_Testo dell'esercizio_

/---

Una Roma nuda, aperta e manifesta, si dispiega in attributi ed essenze multiple all’interno degli ambienti di SPAZIOMENSA in un’espressione, una chiave magica, come definita dai curatori, presentata in occasione della pubblicazione del libro Roma Nuda. 60 conversazioni sull’arte e del dvd Roma Nuda. 60 minuti di suoni e visioni, a cura rispettivamente di Giuseppe Armogida e Marco Folco.
Una realtà composita, stratificata, contraddittoria viene declinata in forme espressive concordi, affini, rivelata e radunata, oltre ogni ulteriore separazione, in variazioni caotiche e magnificenti, in percorsi sinestetici, in proiezioni entropiche o tensive, attraverso il sovrapporsi simultaneo di suoni, immagini, parole in una cromia volitiva e vibrante.
Le parole di Giacinto Scelsi, tratte da Il Sogno 101, scorrono in un writing continuo, come una traccia architettonica leggera e labirintica in cui ci si addentra attraversando una complessione di modalità sensoriali, che quasi annulla l’orientamento nell’irraggiamento percettivo.
Stratificazioni di veli tessono muri incorporei da cui filtrano rubri bagliori che pervadono lo spazio, trasfigurandolo, caratterizzando i passi e le movenze del fruitore, immerso in un enigma conoscitivo, contraddittorio ed esplorativo, un luogo di intersezioni e tangenze con il contesto romano, nella complessa e molteplice connessione di sguardi tra arte, vita e cultura.
Roman Variations di Michel Auder, in un compendio diaristico libero e sfingeo, cattura paradossi e mutamenti, timbri, metriche e dinamiche della Roma sul finire degli anni ottanta, vissuta dall’artista durante il suo anno di residenza nella capitale.
Auder coglie meccanismi, espressioni, substrati, figurazioni e musiche mass mediali, consumate sul territorio urbano.
La classicità del mondo antico, l’impronta epica e gloriosa della storia si alterna alla quotidianità, al mercato di Campo dei Fiori, alla pubblicità e alle sue derive erotiche, al panorama urbano inconfondibile che rimane spettatore di una vita insistente, frammentata, sofisticata e decadente.
Nell’installazione video Wandering Eye di Panoram l’occhio/finestra, nell’ambiguità del punto di vista, indaga e vaga nell’indistinto azzurro al di là di un orizzonte visivo riconoscibile, misurabile, oltre un orientamento dimensionale, snodandosi in una collisione percettiva che coinvolge lo sguardo del fruitore, aspirando a proporsi come porzione d’immagine dell’istante a-temporale, intorno alla soglia che si interpone alla realtà del finito.
Nell’incisione sonora di Khalab, posta su muro, partiture cuneiformi su piani ritmico-spaziali disegnano rigorose risonanze acustiche, pulsazioni vibrate in associazione alla materialità formale, dislocata simmetricamente su piani fisici, sonori, visivi, in accordo con la ritmata cromia sanguigna che occupa e domina spazio e tempo dell’intera esposizione.

\---

_Dati grezzi_
/---

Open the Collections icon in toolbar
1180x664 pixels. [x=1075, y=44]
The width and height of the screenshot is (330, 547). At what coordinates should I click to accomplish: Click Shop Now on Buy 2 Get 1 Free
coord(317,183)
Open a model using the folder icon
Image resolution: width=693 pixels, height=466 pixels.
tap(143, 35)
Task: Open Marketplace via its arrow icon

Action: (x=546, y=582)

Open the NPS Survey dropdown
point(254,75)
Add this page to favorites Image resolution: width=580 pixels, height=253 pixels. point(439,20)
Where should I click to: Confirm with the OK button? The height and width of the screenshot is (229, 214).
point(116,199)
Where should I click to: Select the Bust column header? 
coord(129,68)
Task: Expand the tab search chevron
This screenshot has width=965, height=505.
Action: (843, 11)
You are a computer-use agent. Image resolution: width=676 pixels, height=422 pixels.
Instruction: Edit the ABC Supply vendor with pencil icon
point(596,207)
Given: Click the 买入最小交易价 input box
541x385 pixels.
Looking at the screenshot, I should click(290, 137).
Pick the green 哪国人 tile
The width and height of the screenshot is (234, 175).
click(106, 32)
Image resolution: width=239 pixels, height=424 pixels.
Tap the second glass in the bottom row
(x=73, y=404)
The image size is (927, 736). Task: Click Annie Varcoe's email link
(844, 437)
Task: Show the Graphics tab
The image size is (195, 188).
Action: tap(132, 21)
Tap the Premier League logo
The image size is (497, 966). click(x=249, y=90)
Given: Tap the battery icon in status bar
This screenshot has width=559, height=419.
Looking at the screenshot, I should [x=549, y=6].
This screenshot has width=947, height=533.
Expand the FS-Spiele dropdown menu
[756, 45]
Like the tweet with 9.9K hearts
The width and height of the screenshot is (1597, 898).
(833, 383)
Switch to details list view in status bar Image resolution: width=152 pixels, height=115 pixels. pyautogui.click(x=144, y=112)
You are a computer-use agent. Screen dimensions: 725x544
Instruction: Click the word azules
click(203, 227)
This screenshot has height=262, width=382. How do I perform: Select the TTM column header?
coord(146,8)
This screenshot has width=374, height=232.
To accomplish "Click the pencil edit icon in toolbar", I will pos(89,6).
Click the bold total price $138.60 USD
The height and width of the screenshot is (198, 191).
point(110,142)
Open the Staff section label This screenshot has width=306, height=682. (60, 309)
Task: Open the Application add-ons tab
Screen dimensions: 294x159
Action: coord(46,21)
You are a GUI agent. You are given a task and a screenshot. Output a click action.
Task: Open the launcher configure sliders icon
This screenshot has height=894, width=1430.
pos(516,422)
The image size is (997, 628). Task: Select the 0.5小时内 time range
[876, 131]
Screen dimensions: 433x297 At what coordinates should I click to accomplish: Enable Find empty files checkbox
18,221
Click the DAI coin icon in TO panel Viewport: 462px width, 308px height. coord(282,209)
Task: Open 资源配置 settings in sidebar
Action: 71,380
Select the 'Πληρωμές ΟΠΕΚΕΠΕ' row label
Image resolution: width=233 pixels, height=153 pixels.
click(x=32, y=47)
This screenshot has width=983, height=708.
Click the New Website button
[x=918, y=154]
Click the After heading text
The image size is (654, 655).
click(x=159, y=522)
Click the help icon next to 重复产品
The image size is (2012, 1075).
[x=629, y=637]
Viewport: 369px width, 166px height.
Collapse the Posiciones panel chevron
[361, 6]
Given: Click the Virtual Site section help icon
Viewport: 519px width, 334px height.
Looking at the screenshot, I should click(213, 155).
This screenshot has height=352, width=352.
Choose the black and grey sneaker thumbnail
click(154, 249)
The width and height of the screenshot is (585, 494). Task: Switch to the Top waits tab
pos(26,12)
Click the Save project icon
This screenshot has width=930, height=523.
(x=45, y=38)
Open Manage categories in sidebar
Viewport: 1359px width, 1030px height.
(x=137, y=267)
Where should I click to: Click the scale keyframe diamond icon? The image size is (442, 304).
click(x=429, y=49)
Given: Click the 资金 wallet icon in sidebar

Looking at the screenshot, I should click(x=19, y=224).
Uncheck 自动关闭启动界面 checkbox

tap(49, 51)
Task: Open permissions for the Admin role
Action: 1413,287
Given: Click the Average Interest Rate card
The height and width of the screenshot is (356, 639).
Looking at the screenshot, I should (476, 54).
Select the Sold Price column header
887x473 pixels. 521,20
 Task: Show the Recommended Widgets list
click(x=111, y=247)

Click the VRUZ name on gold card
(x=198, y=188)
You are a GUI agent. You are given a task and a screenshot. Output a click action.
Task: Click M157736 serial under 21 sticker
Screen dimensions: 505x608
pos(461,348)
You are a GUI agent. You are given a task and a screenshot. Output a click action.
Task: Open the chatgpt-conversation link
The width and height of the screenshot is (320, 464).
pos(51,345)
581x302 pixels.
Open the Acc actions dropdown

\---

_Consegne_
A. Riscrivi il testo dell'esercizio da "Stratificazioni di veli" fino a "vita e cultura." incluso, sostituendo "rubri bagliori" con "riflessi rossi".
B. Indica, per favore, chi ha curato il dvd Roma Nuda. 60 minuti di suoni e visioni secondo il testo dell'esercizio.

_Soluzioni puntuali_
A.
Stratificazioni di veli tessono muri incorporei da cui filtrano riflessi rossi che pervadono lo spazio, trasfigurandolo, caratterizzando i passi e le movenze del fruitore, immerso in un enigma conoscitivo, contraddittorio ed esplorativo, un luogo di intersezioni e tangenze con il contesto romano, nella complessa e molteplice connessione di sguardi tra arte, vita e cultura.

B. Marco Folco.